(Dataset items)

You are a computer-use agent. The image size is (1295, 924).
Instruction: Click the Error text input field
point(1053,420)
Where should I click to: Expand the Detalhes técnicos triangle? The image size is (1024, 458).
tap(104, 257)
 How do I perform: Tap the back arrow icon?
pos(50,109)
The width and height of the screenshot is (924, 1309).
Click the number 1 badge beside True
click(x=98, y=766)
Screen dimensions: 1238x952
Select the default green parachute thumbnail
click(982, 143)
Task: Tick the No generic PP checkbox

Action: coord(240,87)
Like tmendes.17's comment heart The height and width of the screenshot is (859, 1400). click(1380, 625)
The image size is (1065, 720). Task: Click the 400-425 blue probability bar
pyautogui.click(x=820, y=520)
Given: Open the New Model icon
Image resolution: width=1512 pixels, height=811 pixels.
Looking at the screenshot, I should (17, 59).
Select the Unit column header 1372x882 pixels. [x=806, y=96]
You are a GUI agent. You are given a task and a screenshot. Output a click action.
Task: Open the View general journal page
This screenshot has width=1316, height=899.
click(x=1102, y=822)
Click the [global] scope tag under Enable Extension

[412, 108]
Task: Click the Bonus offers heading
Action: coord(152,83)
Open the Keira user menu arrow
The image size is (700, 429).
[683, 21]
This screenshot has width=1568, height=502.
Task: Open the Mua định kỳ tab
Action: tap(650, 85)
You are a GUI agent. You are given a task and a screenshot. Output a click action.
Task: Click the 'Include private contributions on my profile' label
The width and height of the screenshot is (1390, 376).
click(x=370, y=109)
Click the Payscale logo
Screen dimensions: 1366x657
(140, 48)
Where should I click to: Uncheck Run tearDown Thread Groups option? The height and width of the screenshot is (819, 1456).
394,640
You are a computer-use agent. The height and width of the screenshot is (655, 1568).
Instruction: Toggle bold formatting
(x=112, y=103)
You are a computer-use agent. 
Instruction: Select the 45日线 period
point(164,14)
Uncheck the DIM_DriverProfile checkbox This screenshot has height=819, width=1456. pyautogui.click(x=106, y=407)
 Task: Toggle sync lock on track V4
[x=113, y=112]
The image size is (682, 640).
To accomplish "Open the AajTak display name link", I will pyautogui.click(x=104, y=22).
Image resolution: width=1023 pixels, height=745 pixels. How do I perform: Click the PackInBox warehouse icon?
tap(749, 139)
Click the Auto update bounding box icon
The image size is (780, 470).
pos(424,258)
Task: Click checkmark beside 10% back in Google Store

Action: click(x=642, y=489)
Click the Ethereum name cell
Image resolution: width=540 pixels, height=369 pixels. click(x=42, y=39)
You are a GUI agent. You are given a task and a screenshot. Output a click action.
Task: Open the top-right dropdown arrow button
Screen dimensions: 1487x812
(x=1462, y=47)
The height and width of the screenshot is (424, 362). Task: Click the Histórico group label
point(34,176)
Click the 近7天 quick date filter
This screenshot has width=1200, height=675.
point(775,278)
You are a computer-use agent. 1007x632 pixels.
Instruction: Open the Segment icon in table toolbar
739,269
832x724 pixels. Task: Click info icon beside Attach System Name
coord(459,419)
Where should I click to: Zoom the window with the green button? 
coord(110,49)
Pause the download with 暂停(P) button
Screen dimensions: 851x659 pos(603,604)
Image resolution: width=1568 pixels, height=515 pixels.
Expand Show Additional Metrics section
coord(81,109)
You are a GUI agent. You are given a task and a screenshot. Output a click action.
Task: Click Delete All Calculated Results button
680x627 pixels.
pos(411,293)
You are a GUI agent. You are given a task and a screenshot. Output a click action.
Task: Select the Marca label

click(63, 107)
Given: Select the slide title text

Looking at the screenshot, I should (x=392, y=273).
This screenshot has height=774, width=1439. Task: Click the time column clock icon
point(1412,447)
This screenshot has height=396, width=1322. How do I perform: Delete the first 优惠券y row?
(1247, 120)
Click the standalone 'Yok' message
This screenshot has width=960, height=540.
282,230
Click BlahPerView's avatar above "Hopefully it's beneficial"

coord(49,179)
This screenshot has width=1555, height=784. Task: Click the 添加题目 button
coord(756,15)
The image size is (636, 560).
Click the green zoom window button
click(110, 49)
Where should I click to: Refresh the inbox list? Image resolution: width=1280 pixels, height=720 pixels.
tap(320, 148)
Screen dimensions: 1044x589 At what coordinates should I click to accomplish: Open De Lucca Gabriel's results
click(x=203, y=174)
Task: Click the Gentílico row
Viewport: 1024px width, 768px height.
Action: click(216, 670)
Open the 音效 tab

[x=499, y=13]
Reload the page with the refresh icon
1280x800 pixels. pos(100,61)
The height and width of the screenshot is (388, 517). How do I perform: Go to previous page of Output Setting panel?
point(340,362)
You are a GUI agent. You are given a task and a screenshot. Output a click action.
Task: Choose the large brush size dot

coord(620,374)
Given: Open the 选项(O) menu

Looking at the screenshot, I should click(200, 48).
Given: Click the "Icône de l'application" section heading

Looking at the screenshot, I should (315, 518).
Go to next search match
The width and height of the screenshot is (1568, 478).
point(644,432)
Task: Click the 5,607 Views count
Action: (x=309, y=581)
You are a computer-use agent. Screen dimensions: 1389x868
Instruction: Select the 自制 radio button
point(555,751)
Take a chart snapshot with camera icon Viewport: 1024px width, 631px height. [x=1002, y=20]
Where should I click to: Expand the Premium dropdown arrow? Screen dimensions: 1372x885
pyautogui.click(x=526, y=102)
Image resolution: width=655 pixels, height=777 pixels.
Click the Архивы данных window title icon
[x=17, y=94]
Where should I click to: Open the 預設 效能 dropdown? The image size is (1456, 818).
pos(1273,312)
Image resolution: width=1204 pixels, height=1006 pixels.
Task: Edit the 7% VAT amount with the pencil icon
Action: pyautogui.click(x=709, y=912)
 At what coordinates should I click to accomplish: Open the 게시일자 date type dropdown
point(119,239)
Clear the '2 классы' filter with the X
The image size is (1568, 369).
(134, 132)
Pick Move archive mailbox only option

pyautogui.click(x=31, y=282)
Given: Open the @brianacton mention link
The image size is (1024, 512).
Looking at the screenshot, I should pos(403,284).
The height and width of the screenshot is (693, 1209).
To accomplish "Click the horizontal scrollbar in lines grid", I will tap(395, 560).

▶ [YOUR INSTRUCTIONS]: Rewrite the records, requests included, starting at the beginning and ending with the line containing "Like tmendes.17's comment". Add 81 to every coordinate in the answers.

▶ [RESPONSE TO THE TASK]:
You are a computer-use agent. The image size is (1295, 924).
Instruction: Click the Error text input field
point(1134,501)
Where should I click to: Expand the Detalhes técnicos triangle? The image size is (1024, 458).
tap(185, 338)
 How do I perform: Tap the back arrow icon?
pos(131,190)
The width and height of the screenshot is (924, 1309).
Click the number 1 badge beside True
click(x=179, y=847)
Screen dimensions: 1238x952
Select the default green parachute thumbnail
click(1063, 224)
Task: Tick the No generic PP checkbox

Action: coord(321,168)
Like tmendes.17's comment heart The height and width of the screenshot is (859, 1400). click(1461, 706)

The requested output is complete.